To do -
No pictures should appear in the copy. Reproduce exactly the lines from the one containing "Where should I click to: Open ellipsis" through the end of the material below.

Source information -
..........

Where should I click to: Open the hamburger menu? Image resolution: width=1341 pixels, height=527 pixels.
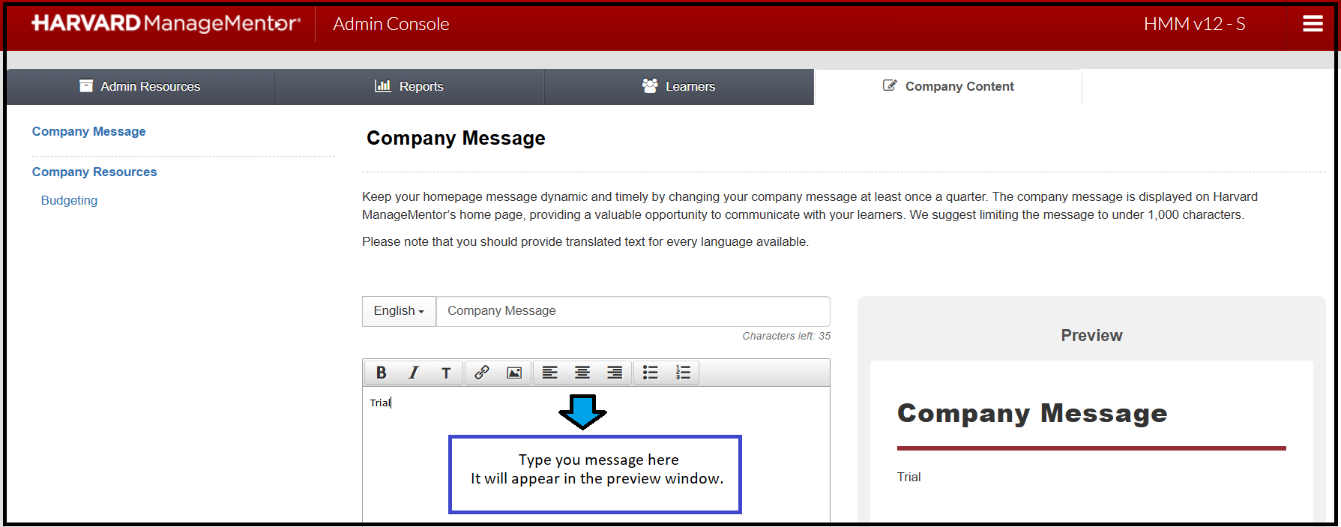(x=1313, y=24)
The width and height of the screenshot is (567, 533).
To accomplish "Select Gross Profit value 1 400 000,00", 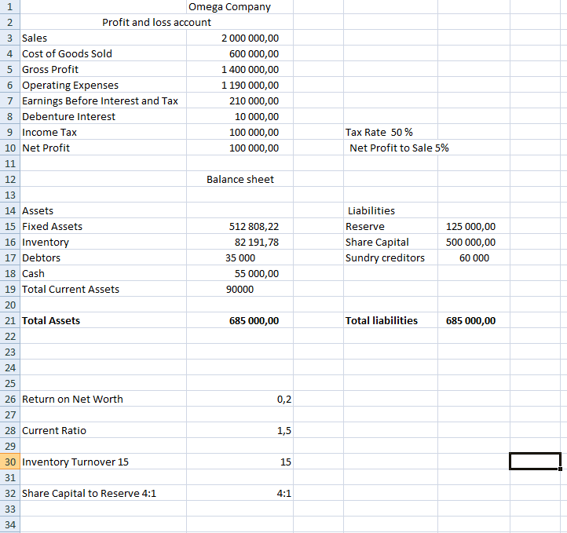I will pyautogui.click(x=250, y=69).
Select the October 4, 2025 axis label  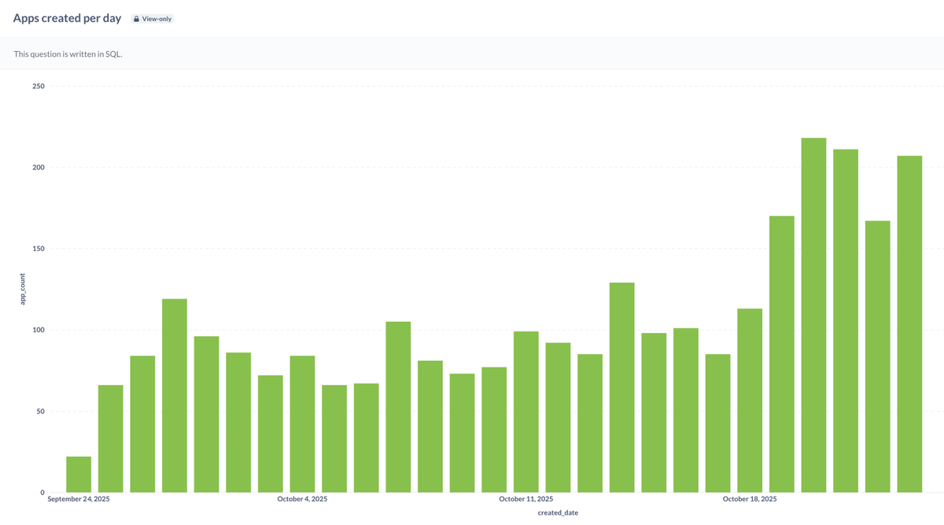(301, 498)
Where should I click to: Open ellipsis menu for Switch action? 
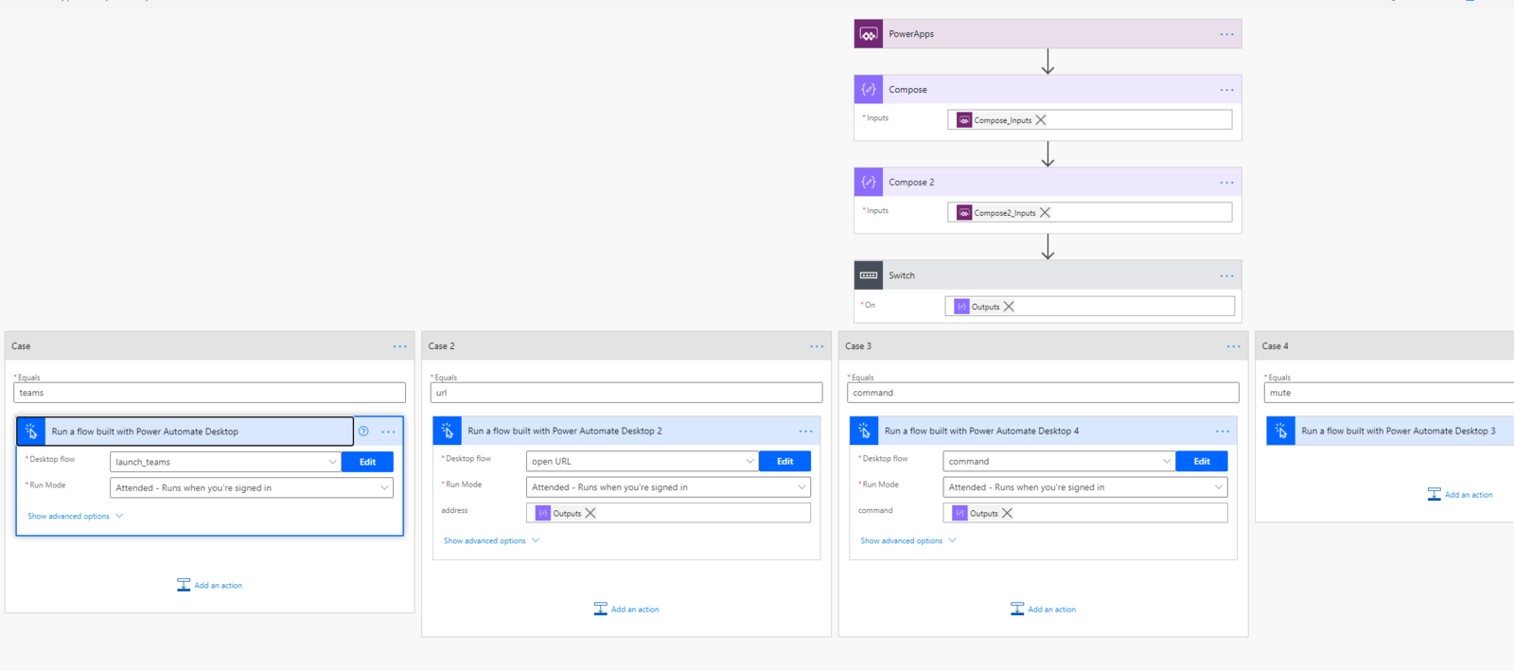pos(1226,275)
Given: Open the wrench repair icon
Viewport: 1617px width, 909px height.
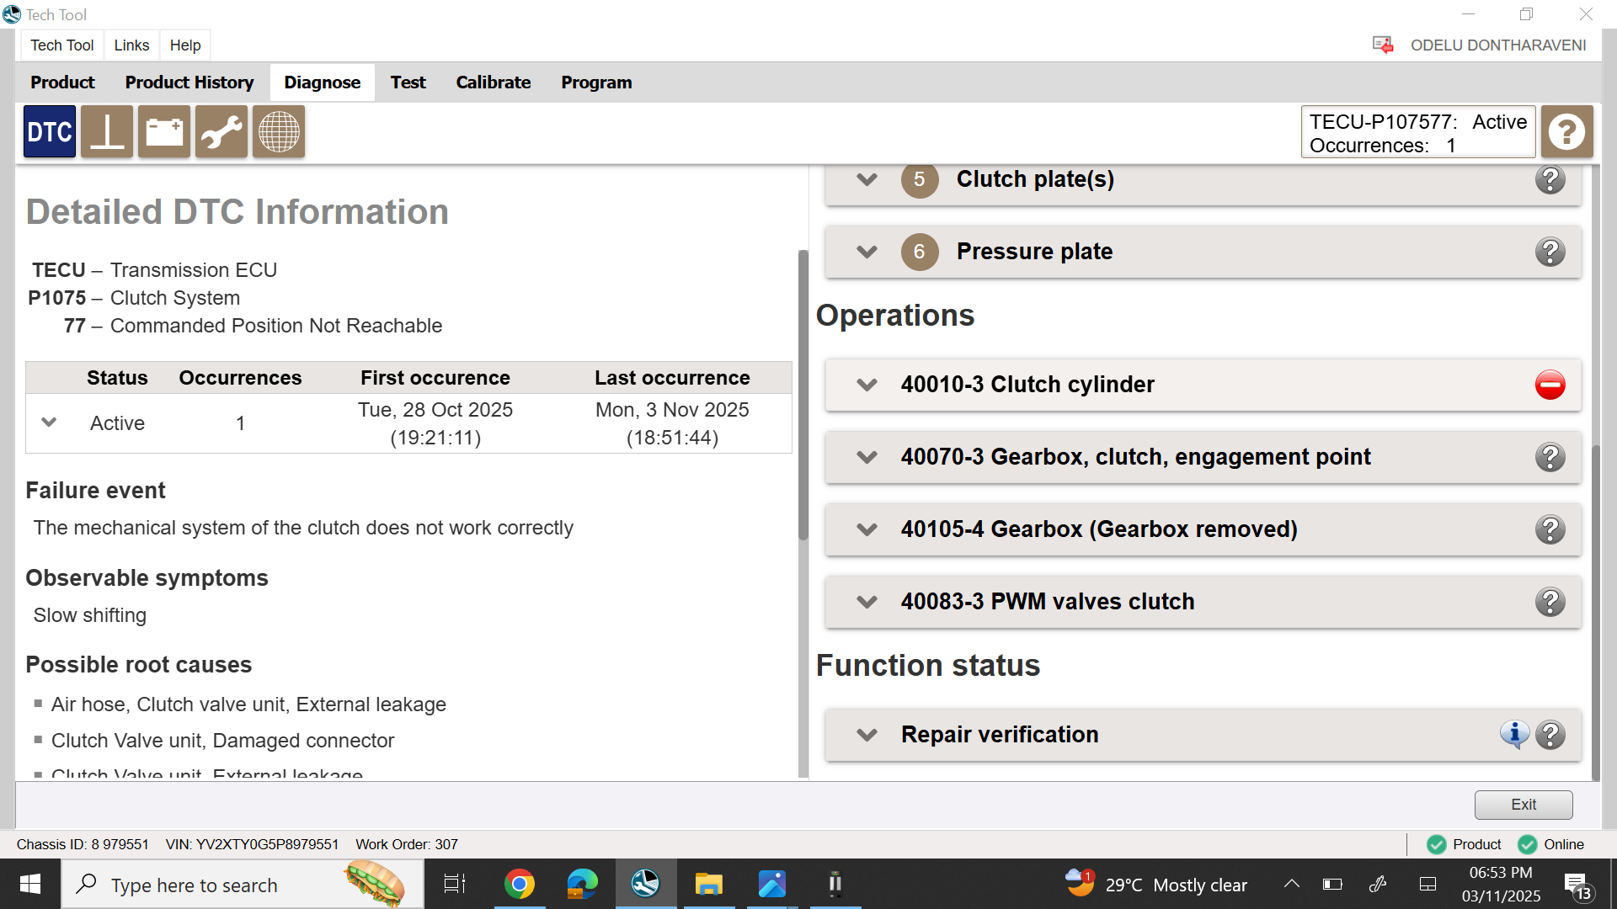Looking at the screenshot, I should tap(221, 132).
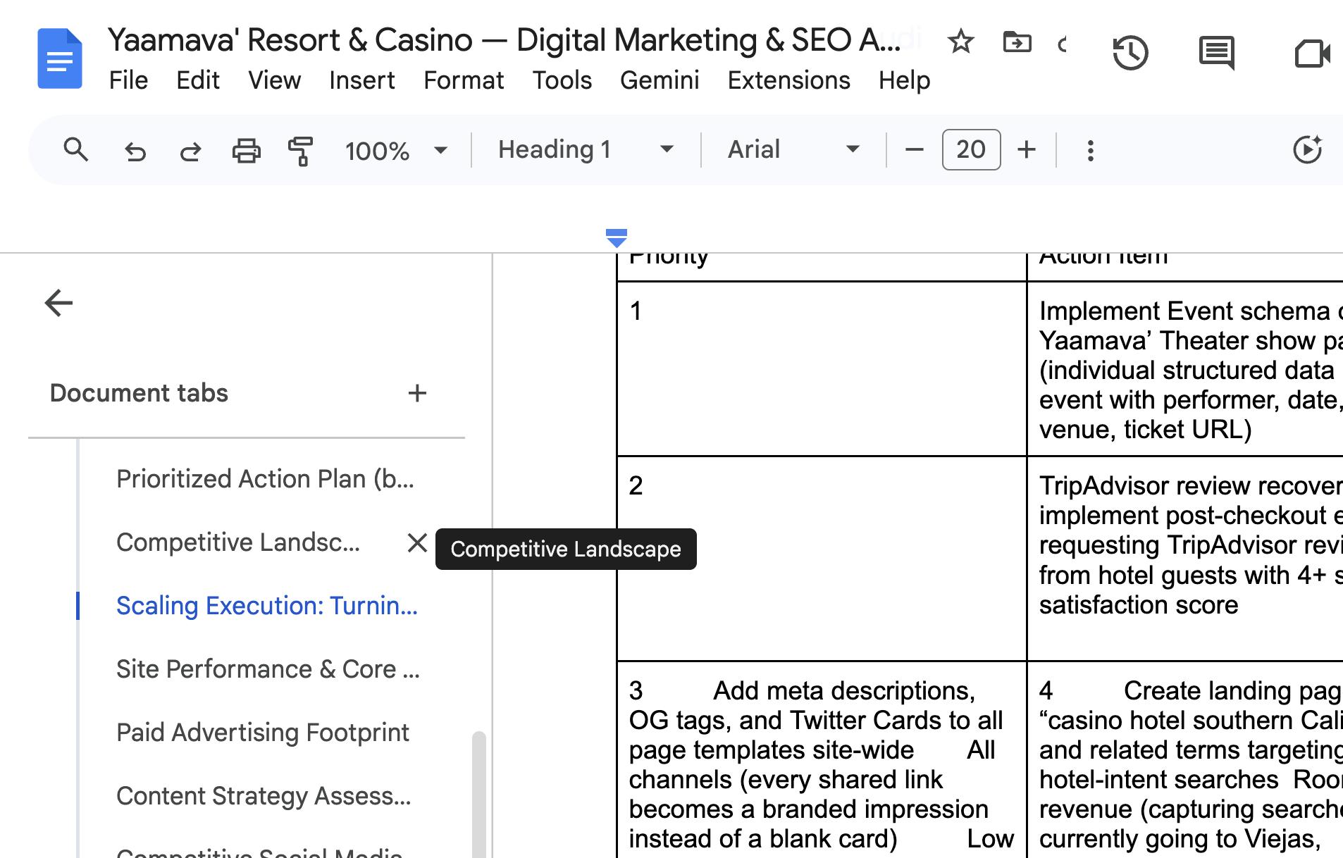Click the font size input field

pyautogui.click(x=971, y=150)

..........

Result for this task -
Where should I click to: Open ellipsis menu for Switch action? 
pos(1226,275)
Given: Open the wrench repair icon
Viewport: 1617px width, 909px height.
Looking at the screenshot, I should tap(221, 132).
Click the font size input field

pyautogui.click(x=971, y=150)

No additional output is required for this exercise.